DATA FOR THIS EXERCISE ▸
________________

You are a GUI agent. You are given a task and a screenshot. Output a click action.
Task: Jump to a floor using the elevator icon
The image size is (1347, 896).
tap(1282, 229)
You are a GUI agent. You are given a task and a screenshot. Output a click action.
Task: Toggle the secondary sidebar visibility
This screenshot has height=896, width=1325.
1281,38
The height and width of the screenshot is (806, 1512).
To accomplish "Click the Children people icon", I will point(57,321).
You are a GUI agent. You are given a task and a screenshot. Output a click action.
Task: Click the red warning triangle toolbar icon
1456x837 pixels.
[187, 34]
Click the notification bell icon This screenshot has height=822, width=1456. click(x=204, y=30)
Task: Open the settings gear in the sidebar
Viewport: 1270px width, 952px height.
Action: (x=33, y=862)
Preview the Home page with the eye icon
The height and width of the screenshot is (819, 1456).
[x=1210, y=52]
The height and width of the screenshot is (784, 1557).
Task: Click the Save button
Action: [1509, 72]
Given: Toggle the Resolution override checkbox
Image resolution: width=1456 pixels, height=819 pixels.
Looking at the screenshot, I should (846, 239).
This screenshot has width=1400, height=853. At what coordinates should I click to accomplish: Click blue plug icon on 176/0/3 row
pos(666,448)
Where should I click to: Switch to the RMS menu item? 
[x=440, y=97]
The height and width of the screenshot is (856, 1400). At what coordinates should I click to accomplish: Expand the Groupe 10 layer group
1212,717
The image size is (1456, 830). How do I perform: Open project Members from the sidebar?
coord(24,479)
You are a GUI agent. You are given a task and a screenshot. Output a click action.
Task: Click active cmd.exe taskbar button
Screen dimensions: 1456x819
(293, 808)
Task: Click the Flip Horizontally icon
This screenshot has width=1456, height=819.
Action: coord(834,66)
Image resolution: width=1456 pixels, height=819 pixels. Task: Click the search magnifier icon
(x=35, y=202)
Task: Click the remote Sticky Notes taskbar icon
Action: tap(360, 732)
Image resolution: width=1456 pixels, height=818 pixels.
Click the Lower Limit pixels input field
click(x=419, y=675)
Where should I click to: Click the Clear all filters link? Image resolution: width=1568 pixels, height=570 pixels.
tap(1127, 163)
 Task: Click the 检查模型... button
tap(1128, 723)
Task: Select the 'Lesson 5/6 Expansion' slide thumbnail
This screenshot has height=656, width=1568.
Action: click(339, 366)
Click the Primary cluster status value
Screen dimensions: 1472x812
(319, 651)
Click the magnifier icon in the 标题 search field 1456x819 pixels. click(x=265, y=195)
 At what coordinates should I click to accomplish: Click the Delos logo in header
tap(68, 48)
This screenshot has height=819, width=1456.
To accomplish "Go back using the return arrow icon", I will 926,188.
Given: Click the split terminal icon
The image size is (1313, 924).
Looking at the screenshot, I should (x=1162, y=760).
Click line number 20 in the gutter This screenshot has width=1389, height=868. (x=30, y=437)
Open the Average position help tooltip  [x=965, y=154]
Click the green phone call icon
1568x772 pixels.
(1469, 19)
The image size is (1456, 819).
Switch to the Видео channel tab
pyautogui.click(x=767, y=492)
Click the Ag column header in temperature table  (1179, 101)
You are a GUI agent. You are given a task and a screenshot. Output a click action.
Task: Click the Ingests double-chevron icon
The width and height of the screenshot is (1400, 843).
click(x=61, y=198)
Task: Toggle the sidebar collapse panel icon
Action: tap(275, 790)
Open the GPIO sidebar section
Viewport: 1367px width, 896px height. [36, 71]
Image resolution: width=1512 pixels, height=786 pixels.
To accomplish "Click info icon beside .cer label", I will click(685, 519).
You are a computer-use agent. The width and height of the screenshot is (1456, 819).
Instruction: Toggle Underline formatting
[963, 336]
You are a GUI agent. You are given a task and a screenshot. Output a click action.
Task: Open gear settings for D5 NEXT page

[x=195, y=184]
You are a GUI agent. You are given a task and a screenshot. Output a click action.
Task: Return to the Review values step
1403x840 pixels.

________________

ACTION ITEM ▸ Every line of the listing that includes the word "will" belongs in the answer.

ANSWER ▸
To accomplish "Click the Children people icon", I will point(57,321).
To accomplish "Go back using the return arrow icon", I will 926,188.
To accomplish "Click info icon beside .cer label", I will click(685, 519).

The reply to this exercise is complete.